Opportunistic criminals continue to look for weaknesses they can reap for later attacks, Venables said. But while the number of incidents is increasing, there are companies that address the problem, he said.
Mike Convertino, security chief of Seattle's cyber program manager Resilience, discussed "package confusion" attacks. According to reports, these attacks, which have also been called "addictive attacks", involve malware that is uploaded to public repositories and given a name identical to that used by legitimate developers, which is then downloaded by unsuspecting developers.
This is similar to what happened with the SolarWinds attack, said Mr.
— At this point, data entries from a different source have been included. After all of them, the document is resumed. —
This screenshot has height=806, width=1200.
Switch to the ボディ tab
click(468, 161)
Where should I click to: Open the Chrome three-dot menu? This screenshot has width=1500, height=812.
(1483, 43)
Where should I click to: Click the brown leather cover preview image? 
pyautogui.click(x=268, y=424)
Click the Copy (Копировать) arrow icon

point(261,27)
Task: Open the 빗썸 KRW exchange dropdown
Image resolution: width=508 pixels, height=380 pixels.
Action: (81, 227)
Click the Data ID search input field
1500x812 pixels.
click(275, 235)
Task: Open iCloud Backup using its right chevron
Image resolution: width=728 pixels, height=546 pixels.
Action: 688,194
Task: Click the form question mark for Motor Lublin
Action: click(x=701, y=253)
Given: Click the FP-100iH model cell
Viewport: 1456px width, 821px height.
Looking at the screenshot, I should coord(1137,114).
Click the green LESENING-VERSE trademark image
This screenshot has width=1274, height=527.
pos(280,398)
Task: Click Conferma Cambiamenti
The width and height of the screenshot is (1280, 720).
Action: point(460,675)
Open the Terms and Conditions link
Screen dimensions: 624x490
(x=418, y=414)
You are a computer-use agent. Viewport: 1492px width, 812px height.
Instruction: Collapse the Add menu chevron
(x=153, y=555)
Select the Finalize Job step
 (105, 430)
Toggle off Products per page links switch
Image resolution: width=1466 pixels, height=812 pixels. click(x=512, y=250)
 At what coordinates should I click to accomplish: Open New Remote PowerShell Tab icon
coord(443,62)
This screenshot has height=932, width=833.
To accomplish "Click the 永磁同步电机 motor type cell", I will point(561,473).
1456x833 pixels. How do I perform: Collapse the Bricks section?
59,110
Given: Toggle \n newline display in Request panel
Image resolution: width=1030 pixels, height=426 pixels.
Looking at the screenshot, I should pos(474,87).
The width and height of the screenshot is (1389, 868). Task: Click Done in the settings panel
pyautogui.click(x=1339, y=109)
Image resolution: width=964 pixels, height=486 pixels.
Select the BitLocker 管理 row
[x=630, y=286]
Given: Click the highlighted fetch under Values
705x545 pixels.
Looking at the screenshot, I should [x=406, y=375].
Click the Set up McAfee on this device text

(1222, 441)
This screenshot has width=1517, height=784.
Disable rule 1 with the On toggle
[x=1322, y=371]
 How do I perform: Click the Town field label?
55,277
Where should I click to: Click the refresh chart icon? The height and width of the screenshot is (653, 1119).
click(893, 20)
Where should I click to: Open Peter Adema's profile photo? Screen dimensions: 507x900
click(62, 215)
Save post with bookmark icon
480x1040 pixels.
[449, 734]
Convertino.
"Some companies police it better than others, but many do not," he said.
The insurance industry and insurers should "ask more questions about the company's dependence on this type of programming," says Convertino.
Discussing AI, machine learning and quantum computation, Titus says that there is a responsibility for organizations to use AI without "getting off the guard rail" in the same way that the fictitious computer HAL did when it took over the spaceship in the 1968 film "2001: A Space Odyssey. "
In reality, AI could potentially give governments the opportunity to identify someone on the street," said Mr. Convertino. "On the other hand, AI can accelerate through airport security." Like many things designed by engineers and intended for a certain person, they can also be abused, "he said.
During a session on cyber-control measures, Joe Mann, CEO of Washington consulting firm Arete Advisors LLC, said that there are about 30 ransomware variants circulating with more criminals threatening "It just destroys the chaos and crisis scenario that happens," he said.
Ransomware exposure can affect multiple policyholders at once, says John Menefee, Cleveland- based cyber risk product manager at Travelers Bond and Specialty Insurance, a unit of Travelers Cos. Inc.
"There is no good way to write that kind of risk, although I think many carriers up to this point have addressed the exposure mostly with border management," he said.
Most claims come from organizations "which has very poor controls, "said Menefee.
Jon Rose, vice president, channel and strategic alliances in Washington, with a computer security company, Bishop Fox Inc., said that best practices can mitigate risk, including knowing where a company's crown jewels are. "is located.
The session was moderated by Jennifer Coughlin, a partner with Devon, Pennsylvania-based Mullen Coughlin LLC, who specializes in data privacy issues.